El presidente Evo Morales desveló este miércoles que su administración gestiona con presidentes de países productores del petróleo la reducción de la producción de crudo con el fin de mejorar los precios internacionales.

“ Ojalá nos vaya bien, son negociaciones que hay que hacer a nivel internacional aunque nosotros no decidimos sobre las cuestiones del petróleo, somos pequeños productores pero influye”, señaló en una conferencia de prensa.

Explicó que sostienen conversaciones telefónicas con “algunos presidentes” de países catalogados como “grandes productores de petróleo” para evaluar “ cómo van a bajar la producción para subir el precio”.

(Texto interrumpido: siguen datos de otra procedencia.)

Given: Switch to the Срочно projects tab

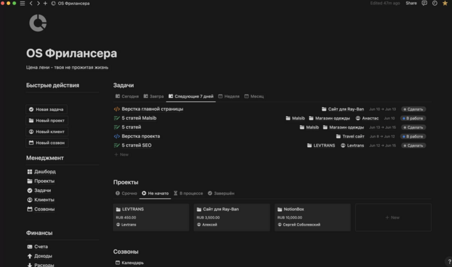Looking at the screenshot, I should coord(126,193).
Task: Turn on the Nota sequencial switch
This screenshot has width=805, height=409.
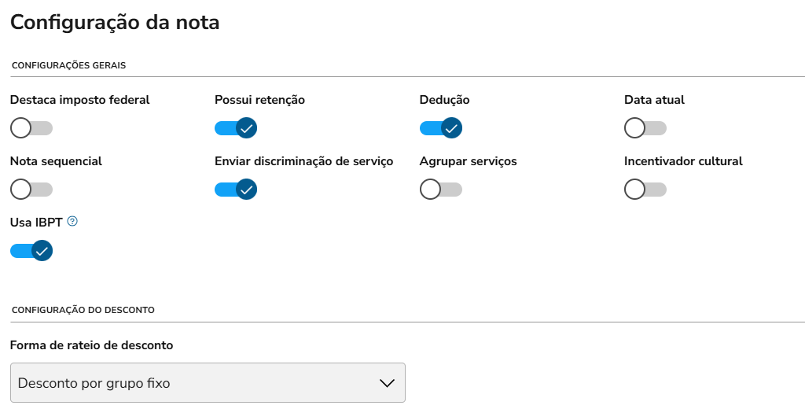Action: click(x=31, y=189)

Bolivia fue afectada por la baja cotización internacional del crudo ya que incide en el precio del gas, base de las exportaciones y, por ende, del erario nacional.

La administración boliviana encara un proceso de industrialización del energético para convertirlo en plásticos y energía con la finalidad de mejorar los ingresos nacionales.

“Por eso estamos con las termoeléctricas, pero también con las hidroeléctricas y las eólicas”, apuntó respecto a los proyectos que impulsa su gobierno para hacer de Bolivia centro energético de la región.

La baja de los ingresos por la venta de gas también devino en la reducción de las regalías que asigna el Estado a las regiones, aunque Morales asegura que en Bolivia no hay crisis por el registro de crecimiento económico y un mayor presupuesto en inversión pública.